道路交通法改正試案に対する意見書

2007年1月26日
日本弁護士連合会


 

本意見書について

2006年12月29日、警察庁は道路交通法の改正案に対する意見募集を行いました。改正案は以下の構成になっておりますが、当連合会は、改正試案のうち「1 悪質・危険運転者対策の推進」について意見を取りまとめ、2007年1月26日に警察庁長官に提出いたしました。


意見書の概要は以下のとおりです。


第1 意見の趣旨


道路交通法改正試案のうち、「1 悪質・危険運転者対策の推進」について、基本的に罰則の新設と重罰化によって飲酒運転の抑止に対処しようとしている点には疑問があり、反対である。


第2 意見の理由


  1. 道路交通法改正試案の概要
    →こちらをご覧ください。
  2. 飲酒運転に対する罰則の引き上げについて
    飲酒運転を撲滅するためには、根本的には飲酒運転を許容する日本社会のあり方を変えるとともに、個別的にはアルコールインターロック装置の義務付けなどより効果的な方法で対処すべきであり、罰則を重罰化するだけという安易な方法は避けるべきである。
  3. 飲酒運転をするおそれがある者に対する車両提供等をした者の罰則の新設について
    車両の提供や酒類の提供には様々な態様・形態があり、教唆犯又は幇助犯のいずれにも該当しない場合がありうるにもかかわらず、これらの行為を一律に禁止し、独立犯として処罰する規定を新設することは、処罰の範囲を新たに拡大するとともに、実質的には処罰する必要がない行為をも含めて処罰するおそれがある。
  4. 酒気を帯びた者が運転する車両への同乗した者への罰則の新設について
    3と同様の問題があり、同乗する行為にも、その知情の程度等について様々な場合があり、幇助犯に該当しない場合がありうるにもかかわらず、同乗する行為を一律に禁止し、独立犯として処罰する規定を新設することは、処罰の範囲を新たに拡大するとともに、実質的には処罰する必要がない行為をも含めて処罰するおそれがある。
  5. 救護義務違反に対する罰則の強化について
    救護義務違反は、当該車両等の運転者その他の乗務員に対して行政法上の義務を課すものであり、その罰則は、救護義務に違反するという形式犯について科されるのに対し、業務上過失致死傷罪又は危険運転致死傷罪はいずれも結果が発生したことに対する過失犯又は結果的加重犯であり、実質犯である。
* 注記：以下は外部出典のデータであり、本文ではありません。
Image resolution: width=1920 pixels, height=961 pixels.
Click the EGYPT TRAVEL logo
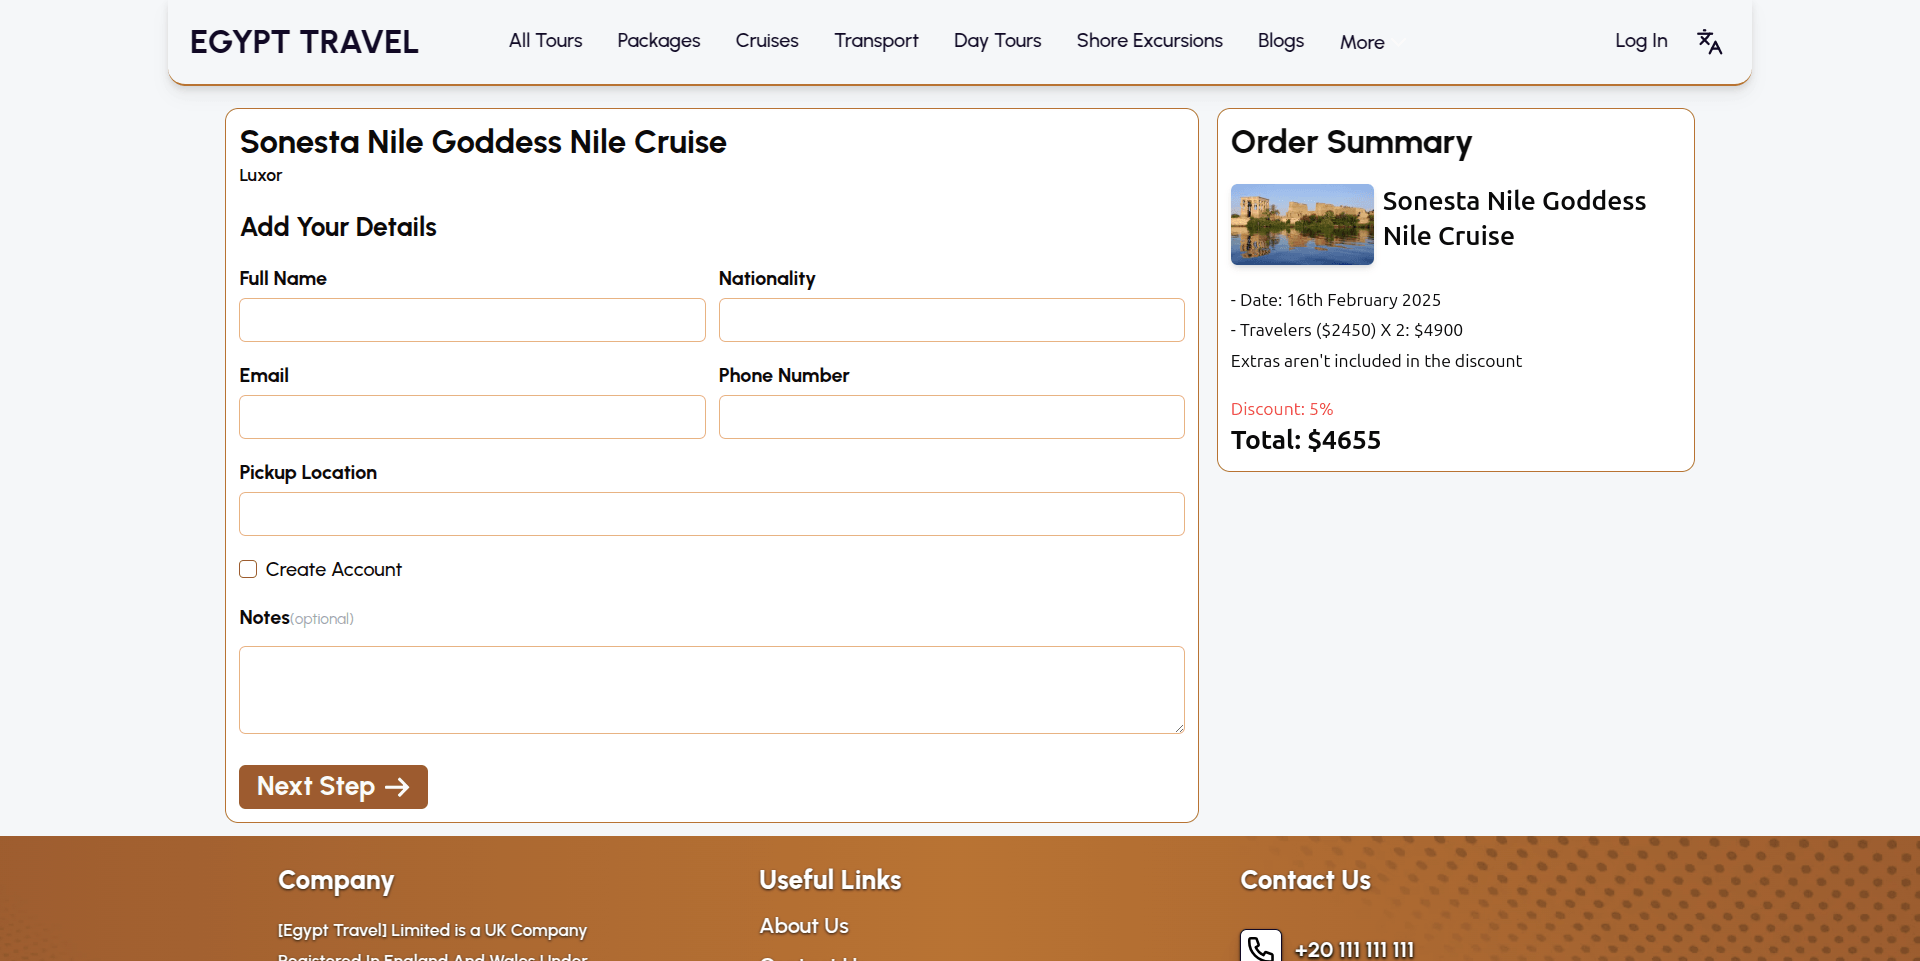click(x=304, y=42)
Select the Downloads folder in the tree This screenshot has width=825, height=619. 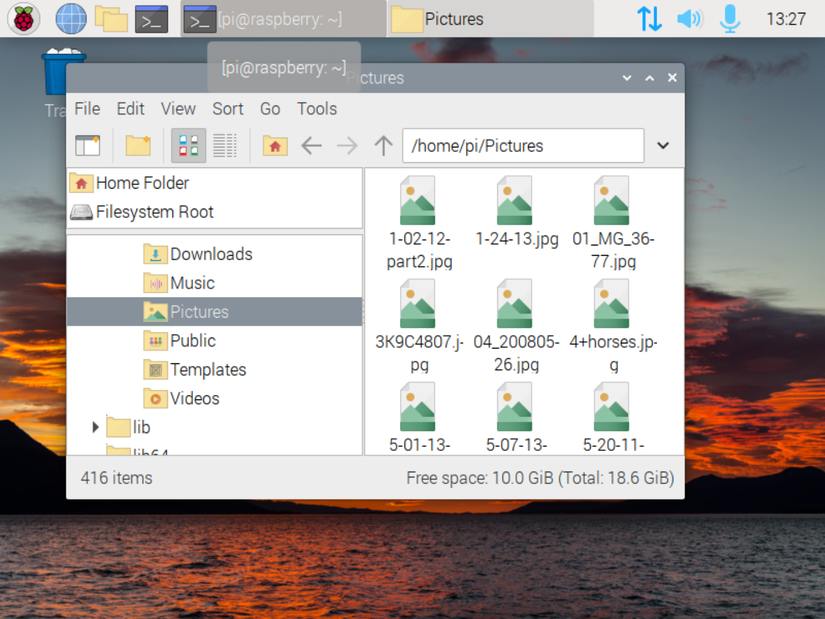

形式犯の罰則の方が、実質犯の罰則よりも2倍も重く規定されることは、法形式上から見ても、極めて不自然かつ不合理である。
  6. 飲酒検知拒否罪に対する罰則の強化について
    飲酒検知拒否が増加しているためにその罰則を強化しなければならないという必要性や立法事実は何ら示されておらず、あまりにも安易な重罰化だと言わざるを得ず、反対せざるを得ない。
  7. その余の提案について
    欠格期間については、上限を一気に2倍にすることは厳しすぎると考えられる。
    免許証提示に応じない者に罰則を新設するのも行き過ぎであり、行政罰で足りると考えられる。この場合に罰則の強制を必要とする立法事実は何ら示されていない。
  8. まとめ
    飲酒運転により痛ましい事故が発生している現実について何らかの対処が必要であることは認めるが、改正試案が、基本的には罰則の新設と重罰化によってこれに対処しようとしている点には疑問があり、改正試案には反対するものである。
    飲酒運転を根本的に抑止するためには、飲酒運転を許容する日本社会のあり方や、飲酒運転を防止する自動車技術の向上とその義務付け等の抜本的な改善を図るよう、自動車産業界とも意見を交換するなどして、飲酒運転を撲滅するための方策を総合的に検討すべきである。